## [Exercise prompt]
Give the lines below again exactly, starting with the line that holds "This screenshot has height=205, width=329." and going on through the line that holds "Task: Open the Radeon RX 6700 XT link".

Saved entries

● ● ●

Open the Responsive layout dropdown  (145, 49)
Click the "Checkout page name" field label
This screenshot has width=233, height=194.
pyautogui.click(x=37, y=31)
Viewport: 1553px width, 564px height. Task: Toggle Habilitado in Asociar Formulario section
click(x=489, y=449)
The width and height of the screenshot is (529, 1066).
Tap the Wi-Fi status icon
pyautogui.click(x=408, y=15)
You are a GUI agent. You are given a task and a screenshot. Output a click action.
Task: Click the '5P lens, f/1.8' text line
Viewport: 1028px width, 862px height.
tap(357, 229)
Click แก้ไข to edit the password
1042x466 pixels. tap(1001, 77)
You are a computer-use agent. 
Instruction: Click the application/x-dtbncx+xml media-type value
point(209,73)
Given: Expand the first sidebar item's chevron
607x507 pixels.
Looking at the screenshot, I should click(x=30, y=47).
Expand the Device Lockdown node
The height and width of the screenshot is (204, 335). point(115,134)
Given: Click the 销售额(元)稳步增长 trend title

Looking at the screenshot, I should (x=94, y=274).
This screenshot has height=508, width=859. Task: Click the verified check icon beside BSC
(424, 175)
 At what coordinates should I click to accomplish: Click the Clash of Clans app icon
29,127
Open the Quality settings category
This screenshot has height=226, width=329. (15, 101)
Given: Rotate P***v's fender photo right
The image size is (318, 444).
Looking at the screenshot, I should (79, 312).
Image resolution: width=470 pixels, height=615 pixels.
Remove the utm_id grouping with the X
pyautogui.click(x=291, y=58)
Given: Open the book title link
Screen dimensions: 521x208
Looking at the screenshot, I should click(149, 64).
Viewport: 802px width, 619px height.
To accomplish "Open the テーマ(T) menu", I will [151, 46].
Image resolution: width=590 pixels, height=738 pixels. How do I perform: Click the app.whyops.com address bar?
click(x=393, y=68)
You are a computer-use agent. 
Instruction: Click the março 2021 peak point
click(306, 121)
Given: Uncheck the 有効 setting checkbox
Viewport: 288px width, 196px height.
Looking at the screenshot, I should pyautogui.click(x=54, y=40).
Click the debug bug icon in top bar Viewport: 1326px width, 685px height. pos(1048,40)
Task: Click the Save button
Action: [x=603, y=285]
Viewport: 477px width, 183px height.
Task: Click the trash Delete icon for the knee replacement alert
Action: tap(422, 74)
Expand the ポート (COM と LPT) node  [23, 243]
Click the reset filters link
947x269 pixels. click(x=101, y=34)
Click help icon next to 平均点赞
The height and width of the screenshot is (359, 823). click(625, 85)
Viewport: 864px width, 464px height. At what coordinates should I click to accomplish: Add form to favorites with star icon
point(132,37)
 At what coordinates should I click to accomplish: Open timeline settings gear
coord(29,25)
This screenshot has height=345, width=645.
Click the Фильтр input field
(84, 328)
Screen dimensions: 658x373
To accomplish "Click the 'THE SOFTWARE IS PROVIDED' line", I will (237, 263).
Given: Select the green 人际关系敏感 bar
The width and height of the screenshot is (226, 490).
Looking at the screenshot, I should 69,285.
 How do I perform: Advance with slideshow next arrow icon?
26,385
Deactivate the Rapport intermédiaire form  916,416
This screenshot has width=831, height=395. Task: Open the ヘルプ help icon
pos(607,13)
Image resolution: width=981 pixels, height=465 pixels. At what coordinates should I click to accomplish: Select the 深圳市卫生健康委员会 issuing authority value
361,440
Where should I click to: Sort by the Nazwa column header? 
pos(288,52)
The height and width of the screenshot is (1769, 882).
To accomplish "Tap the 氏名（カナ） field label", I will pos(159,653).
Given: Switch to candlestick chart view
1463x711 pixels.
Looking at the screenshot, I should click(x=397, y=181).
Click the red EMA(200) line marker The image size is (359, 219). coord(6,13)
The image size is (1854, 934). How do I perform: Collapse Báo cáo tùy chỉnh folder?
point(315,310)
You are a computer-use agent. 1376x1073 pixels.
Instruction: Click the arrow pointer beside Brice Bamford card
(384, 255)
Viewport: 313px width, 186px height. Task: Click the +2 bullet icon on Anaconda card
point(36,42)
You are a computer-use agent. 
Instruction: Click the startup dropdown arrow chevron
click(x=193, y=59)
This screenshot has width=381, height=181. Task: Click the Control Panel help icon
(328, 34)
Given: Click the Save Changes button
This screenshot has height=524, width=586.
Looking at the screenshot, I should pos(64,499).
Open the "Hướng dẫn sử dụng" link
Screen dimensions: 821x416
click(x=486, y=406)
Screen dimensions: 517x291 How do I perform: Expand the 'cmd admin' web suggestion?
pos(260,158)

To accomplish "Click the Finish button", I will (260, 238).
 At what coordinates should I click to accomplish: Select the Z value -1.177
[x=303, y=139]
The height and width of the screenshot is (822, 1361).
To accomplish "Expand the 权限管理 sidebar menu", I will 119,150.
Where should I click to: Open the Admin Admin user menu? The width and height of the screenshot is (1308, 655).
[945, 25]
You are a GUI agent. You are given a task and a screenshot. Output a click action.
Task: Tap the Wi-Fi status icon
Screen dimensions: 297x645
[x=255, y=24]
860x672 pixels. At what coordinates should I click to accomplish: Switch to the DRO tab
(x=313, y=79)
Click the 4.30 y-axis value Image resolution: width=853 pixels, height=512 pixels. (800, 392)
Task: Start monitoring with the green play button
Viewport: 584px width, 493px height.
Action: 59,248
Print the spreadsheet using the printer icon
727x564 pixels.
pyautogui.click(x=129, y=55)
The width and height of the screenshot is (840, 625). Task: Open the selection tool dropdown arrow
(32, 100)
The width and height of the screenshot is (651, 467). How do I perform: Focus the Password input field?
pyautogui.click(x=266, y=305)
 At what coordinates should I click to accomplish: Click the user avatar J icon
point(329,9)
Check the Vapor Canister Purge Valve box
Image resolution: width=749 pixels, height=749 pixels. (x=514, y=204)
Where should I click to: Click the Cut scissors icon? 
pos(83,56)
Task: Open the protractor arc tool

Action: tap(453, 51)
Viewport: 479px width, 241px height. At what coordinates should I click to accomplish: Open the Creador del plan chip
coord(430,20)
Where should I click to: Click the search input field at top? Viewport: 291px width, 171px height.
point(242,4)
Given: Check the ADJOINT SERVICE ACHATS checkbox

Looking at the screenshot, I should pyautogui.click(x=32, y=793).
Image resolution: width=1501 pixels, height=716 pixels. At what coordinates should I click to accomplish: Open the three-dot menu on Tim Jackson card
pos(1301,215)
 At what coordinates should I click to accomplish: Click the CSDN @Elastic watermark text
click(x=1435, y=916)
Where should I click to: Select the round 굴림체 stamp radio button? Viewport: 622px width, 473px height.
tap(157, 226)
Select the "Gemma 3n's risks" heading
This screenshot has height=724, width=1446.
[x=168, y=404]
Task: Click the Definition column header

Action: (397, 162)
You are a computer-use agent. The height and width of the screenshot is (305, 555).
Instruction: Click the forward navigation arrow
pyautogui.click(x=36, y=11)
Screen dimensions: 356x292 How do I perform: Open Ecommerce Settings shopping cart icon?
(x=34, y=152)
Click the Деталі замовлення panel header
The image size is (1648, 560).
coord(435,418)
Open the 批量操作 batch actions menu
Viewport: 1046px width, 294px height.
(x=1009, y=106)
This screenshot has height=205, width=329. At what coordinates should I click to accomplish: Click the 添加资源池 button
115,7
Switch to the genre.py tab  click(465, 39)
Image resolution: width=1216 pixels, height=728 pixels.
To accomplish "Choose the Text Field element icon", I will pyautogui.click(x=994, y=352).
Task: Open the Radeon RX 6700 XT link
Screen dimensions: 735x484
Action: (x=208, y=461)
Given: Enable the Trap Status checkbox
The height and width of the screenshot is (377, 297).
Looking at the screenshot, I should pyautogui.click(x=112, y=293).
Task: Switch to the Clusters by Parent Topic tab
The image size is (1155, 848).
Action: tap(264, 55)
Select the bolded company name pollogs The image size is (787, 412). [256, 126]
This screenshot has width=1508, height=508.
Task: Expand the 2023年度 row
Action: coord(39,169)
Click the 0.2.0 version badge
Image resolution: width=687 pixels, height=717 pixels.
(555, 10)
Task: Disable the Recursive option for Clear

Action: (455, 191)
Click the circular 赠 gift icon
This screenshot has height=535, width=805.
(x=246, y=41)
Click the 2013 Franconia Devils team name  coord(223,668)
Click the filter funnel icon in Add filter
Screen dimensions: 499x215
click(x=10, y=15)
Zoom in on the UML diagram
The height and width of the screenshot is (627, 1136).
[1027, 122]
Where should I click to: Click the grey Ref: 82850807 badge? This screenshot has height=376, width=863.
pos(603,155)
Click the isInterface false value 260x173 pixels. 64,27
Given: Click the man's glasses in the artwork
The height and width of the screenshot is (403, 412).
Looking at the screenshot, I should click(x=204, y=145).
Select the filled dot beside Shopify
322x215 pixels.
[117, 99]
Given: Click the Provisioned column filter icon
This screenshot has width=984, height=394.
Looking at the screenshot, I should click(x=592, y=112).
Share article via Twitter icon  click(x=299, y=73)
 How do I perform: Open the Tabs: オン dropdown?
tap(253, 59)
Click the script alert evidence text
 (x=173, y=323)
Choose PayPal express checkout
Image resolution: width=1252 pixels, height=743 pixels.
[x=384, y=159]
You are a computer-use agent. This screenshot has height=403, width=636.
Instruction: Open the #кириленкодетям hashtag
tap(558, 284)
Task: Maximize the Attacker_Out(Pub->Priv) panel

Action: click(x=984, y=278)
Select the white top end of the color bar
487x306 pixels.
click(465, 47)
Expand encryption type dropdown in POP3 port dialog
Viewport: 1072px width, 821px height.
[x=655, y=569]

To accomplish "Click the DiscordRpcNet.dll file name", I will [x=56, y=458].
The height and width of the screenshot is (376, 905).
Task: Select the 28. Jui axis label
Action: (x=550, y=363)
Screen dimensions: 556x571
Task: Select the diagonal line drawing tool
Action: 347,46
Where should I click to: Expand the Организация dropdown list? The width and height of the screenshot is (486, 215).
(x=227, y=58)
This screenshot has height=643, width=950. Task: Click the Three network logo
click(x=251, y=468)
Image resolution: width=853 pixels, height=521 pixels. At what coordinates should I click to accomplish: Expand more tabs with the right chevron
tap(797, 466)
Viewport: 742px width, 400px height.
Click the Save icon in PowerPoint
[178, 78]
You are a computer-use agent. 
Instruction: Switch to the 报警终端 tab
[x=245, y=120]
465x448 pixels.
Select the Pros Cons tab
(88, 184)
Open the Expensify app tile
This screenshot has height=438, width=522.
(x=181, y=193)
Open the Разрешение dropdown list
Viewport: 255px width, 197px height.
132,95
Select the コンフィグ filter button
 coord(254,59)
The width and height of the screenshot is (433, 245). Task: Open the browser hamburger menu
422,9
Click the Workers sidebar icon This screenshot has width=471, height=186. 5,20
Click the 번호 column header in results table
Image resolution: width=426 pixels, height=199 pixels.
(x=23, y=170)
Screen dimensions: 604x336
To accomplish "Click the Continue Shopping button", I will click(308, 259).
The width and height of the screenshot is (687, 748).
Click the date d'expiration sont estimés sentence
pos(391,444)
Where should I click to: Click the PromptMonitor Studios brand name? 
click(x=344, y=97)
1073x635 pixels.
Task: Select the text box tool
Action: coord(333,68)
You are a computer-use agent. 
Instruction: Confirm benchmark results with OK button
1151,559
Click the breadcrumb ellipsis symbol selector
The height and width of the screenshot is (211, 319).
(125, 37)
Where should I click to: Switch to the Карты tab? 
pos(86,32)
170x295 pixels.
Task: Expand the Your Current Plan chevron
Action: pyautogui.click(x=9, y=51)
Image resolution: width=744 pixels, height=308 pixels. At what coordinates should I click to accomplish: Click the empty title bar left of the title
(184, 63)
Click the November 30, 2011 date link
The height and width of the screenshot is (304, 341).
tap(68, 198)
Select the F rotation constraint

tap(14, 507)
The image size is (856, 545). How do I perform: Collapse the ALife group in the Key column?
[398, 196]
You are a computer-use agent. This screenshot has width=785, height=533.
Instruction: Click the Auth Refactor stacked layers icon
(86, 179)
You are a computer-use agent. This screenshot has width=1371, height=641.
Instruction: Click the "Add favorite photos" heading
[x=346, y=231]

● ● ●

## [Task response]
This screenshot has height=205, width=329. At what coordinates should I click to accomplish: Click the 添加资源池 button
115,7
Switch to the genre.py tab  click(465, 39)
Image resolution: width=1216 pixels, height=728 pixels.
To accomplish "Choose the Text Field element icon", I will pyautogui.click(x=994, y=352).
Task: Open the Radeon RX 6700 XT link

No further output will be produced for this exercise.